For those who know me, to go to Svalbard was a long-standing dream. Years ago, I wanted to work on a scientist base for an entire year.
And today, to provide myself with the means to do this is revenge and great satisfaction. Even more, this expedition is a way to gain experience before bigger adventures.
Back in February, I was hesitating about where I wanted to travel. Between Greenland and Svalbard, it was difficult to choose. When to go there in summer or in winter? What about the experience? I had never slept in a tent in winter before. What about my body's cold resistance?
As I did not have the experience in this environment and all of the material and no one to go with, I booked with a travel agency.
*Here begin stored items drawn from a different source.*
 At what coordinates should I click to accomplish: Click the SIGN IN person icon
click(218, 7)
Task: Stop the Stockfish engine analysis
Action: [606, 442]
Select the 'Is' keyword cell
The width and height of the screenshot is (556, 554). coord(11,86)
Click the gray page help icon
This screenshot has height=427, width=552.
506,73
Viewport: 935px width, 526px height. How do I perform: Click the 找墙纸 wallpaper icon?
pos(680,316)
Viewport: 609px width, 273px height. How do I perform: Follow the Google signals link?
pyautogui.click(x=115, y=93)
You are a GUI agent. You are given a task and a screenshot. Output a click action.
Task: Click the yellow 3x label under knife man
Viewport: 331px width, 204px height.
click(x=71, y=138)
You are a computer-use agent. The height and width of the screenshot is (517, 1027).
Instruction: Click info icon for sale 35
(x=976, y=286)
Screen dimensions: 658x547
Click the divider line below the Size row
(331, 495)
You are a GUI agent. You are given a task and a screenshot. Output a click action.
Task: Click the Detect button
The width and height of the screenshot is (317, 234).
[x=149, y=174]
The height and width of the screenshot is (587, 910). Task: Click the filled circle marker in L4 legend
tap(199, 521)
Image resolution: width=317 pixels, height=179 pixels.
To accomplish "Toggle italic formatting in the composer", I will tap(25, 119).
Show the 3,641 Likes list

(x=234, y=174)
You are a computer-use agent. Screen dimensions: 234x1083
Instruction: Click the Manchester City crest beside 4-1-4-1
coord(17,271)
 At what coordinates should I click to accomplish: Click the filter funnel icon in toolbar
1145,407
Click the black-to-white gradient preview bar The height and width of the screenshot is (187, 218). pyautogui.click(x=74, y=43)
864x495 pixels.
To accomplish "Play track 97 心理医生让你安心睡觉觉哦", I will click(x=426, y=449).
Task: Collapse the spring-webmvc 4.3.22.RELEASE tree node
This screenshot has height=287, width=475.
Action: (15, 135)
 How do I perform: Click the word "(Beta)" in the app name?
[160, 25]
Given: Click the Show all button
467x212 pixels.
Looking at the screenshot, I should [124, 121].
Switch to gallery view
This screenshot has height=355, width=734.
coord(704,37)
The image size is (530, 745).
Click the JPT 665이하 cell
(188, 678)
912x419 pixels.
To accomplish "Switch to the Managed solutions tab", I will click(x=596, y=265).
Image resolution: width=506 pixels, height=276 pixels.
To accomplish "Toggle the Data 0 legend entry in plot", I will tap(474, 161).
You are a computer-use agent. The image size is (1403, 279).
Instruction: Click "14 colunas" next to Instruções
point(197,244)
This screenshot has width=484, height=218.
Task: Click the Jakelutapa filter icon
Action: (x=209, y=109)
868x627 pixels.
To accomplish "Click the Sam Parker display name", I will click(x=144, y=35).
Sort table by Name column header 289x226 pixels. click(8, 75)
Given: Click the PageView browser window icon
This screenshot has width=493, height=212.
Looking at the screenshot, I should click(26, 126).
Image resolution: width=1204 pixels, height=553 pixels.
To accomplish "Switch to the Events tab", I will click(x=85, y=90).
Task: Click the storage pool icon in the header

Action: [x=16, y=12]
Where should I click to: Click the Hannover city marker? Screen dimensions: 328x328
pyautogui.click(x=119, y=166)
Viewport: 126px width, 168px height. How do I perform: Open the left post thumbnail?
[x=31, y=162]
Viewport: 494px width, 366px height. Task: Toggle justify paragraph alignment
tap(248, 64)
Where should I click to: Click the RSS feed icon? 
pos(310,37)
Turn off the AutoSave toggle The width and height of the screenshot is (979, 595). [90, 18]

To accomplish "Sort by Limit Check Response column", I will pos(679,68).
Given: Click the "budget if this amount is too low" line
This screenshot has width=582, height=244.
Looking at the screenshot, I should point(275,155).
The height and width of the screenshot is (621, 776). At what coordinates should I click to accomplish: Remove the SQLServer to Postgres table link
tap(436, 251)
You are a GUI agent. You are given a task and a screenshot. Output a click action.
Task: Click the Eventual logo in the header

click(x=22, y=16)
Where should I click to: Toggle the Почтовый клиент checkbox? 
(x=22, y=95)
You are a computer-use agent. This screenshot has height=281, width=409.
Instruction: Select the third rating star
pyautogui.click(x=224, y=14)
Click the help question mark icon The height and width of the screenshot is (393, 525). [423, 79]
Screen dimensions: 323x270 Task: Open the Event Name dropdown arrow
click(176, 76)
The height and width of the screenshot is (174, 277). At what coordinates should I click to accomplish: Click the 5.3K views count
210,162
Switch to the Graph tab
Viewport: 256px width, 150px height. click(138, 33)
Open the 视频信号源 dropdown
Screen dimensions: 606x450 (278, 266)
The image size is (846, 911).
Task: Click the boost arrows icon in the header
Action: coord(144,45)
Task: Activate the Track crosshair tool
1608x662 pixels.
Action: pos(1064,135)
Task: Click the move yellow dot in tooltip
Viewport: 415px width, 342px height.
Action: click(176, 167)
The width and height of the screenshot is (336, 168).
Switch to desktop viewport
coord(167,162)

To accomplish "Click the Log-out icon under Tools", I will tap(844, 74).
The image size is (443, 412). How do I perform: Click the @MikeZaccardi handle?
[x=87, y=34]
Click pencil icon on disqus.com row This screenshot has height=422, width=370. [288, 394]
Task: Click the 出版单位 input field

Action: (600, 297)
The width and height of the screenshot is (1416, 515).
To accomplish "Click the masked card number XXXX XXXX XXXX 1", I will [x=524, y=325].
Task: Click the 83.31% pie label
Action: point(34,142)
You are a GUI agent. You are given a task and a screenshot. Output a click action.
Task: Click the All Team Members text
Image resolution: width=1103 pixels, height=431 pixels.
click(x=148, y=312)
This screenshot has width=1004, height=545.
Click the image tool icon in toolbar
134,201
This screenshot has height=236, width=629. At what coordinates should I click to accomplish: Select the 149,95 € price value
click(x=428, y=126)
I decided to go to Svalbard for the reasons that I said previously. And, like I want to do a bigger expedition in the future, it is a good way to learn and introduce myself in the polar expedition.
Day 1 - Flight to Longyearbyen
Here is the day. We got an appointment at 11:30 am at the airport to pick up the plane tickets and to meet the team members.
At 2.00 pm, I took the first flight to Oslo. At the airport, I checked one last time the aurora forecast... We got a chance to see them during the flight. I bord in the airplane and deal to have a seat near the window.
I absolutely do not realize that I am on a plane to go to a place that I dreamed of for years. We are flying to the North. In the beginning, the night was really dark. A great opportunity to see the aurora. It is strange, the more we are flying to the north, the more the horizon is lighting up.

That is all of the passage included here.